Nicholas Negroponte set out to build a $100 laptop so that children in third world nations could get on the Internet with everyone else.
People thought he was crazy.
Intel knows he is.
But in November, Negroponte's dream comes true when 5,000 units come off the assembly lines at Quanta Computers. Quanta, one of the world's biggest computer manufacturers, signed on earlier to partner up with the One Laptop Per Child initiative, and the first test units are due next month.
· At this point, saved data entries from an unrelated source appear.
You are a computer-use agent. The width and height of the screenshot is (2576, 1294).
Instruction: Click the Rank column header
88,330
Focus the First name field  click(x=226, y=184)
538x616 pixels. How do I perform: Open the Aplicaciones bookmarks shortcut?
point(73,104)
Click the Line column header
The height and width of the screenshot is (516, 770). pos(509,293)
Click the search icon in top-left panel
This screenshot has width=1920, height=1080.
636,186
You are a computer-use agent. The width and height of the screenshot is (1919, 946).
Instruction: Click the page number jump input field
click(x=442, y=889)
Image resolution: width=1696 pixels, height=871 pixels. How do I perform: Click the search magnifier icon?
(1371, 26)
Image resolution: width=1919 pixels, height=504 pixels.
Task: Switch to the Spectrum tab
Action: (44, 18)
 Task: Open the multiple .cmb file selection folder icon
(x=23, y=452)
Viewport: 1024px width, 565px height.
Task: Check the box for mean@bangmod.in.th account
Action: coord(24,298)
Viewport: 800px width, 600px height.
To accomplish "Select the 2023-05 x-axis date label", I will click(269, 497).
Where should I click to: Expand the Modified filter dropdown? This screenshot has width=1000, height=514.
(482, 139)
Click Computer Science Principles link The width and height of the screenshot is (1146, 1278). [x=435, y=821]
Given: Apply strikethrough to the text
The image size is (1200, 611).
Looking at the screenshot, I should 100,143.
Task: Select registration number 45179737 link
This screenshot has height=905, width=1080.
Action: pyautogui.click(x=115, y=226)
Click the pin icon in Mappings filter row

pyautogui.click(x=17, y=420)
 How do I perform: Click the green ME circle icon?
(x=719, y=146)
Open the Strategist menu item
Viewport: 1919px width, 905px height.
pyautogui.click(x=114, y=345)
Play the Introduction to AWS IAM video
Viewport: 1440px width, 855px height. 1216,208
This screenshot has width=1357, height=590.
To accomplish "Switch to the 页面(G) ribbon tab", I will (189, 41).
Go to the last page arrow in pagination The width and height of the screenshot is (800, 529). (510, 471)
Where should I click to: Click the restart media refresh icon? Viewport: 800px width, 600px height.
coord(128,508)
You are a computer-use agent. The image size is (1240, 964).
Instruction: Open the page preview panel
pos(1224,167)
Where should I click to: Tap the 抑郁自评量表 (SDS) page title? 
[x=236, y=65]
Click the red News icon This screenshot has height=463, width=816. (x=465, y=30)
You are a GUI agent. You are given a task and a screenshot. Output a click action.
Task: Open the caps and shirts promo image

The new units, called the XO, are low power laptops that can be hand-generated in areas without electrical outlets.
Fortune Magazine senior writer David Kirkpatrick illustrated some level of doubt about the project, especially from Intel CEO Craig Barrett, who wrote a letter to the Nigerian government that stated, "The OLPC represents a limited version of the modern PC, reliant on old hardware that limits its functionality."
The computer actually uses an ultra-low power technology provided by – survey says – AMD, Intel's biggest rival.
It was a strategic misstep and a bad piece of publicity for Intel, already seen as the stumbling giant against the hipper AMD.
Negroponte may be idealistic, but he is actually putting computers into the hands of those who simply wouldn't have them otherwise.
What's more, the computer is pretty hot. It serves as a laptop and a tablet PC with energy saving features you can't even get in most current laptops that would costs thousands. The XO has on-board audio, USB ports and limitless usage as a pull string (which replaced a hand crank) is used to power a generator manually.
This is admirable work, and it's coming to fruition. Good for Negroponte.